72% of the earth's surface is covered in water. 97% of this water is saline. The distribution of the remaining 3% (freshwater) is very uneven: 10 countries share 60% of the reserves, while 29 others (in Africa, and the Middle East) face chronic shortages.
Seawater desalination
Desalination techniques
Out of an estimated worldwide overall capacity of 40 million cubic metres per day, Veolia Water occupies top position in this market, with 12% of installed capacity, or 5.24 million cubic metres per day.
Veolia Water Solutions & Technologies consequently has over 800 references worldwide, for all technologies combined. The two processes it uses, capable of producing drinking water of better quality than that from groundwater, are thermal desalination and membrane desalination.
Distillation or thermal desalination is the oldest seawater desalination process. By vaporising the water in distillation facilities, it is separated from the salts that it contains.
Irrespective of the technique used, the principle behind distillation is to reproduce the natural phenomenon of rain by concentrating this phenomenon in space and time. In order to reduce the significant energy consumption related to the heat needed to vaporise water, "multiple effect" processes (MED) have been developed. These allow the energy released during condensation to be re-used.
Thermal desalination is a solution that is fully justified when the facility is paired with a fossil-fuel electricity power plant, the by-product energy from which it uses. If water alone is being produced, the membrane process proves to be a more competitive solution.
In terms of seawater desalination using thermal processes, VWS to date has more than 370 units built by its SIDEM subsidiary in this area.
SIDEM has had a long history in Saudi Arabia and other Gulf states since the installation of its first desalination plant in the 1970s. To date, 46 desalination plants have been completed by SIDEM in Saudi Arabia, including several with capacity of over 100,000 cubic metres per day, one of 267,000 cubic meters per day and a dozen of over 20,000 cubic metres per day.

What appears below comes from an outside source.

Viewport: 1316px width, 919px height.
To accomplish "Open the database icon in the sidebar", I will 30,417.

Membrane desalination: This technology, known as "reverse osmosis", has resulted in the construction of many mains water production plants over the last ten years. This technique, which is more recent than thermal desalination, is generating market share forecasts of the order of 70% by 2020, compared to 30% now.
Seawater desalination by reverse osmosis consists of passing water under pressure through a membrane which lets water through but retains salts and impurities.

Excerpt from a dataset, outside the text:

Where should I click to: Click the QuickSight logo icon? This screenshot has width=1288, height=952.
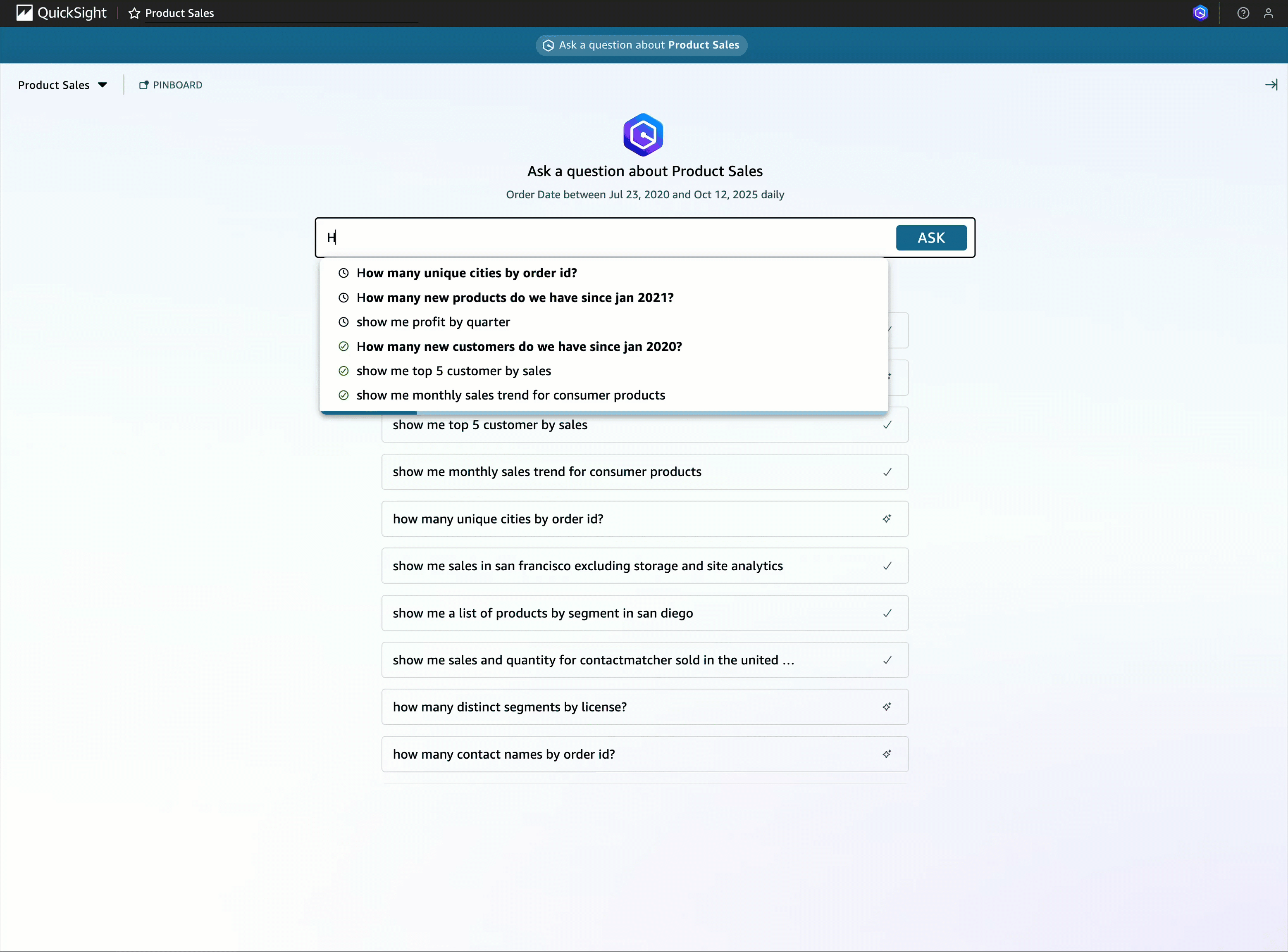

Osmosis is a natural process. If two aqueous solutions with different saline concentrations are separated by a membrane, water spontaneously passes from the solution with the lower salt concentration to the more concentrated solution. Reverse osmosis is based on the opposite principle. It consists of applying significant pressure to the salt water, which requires high energy consumption, to push it through a membrane. At the end of the process, only water molecules have passed through the membrane, thus providing fresh water.
The membrane consists of a flat surface with selective permeability. It removes salt and undesirable constituents in water (micro algae, bacteria, certain viruses, micro-organisms, micropollutants) and enables purified water to be produced.
Research objectives
Osmosis
Essentially focused on the process of reverse osmosis, Veolia Environnement's research aims to optimize the operation of desalination plants utilizing membrane processes.
The research is focused on two main aspects:
- Pretreatment of the seawater to limit membrane clogging further down in the treatment process;
- Reducing the energy expenditure to cut the cost of desalination and improve the environmental outcomes.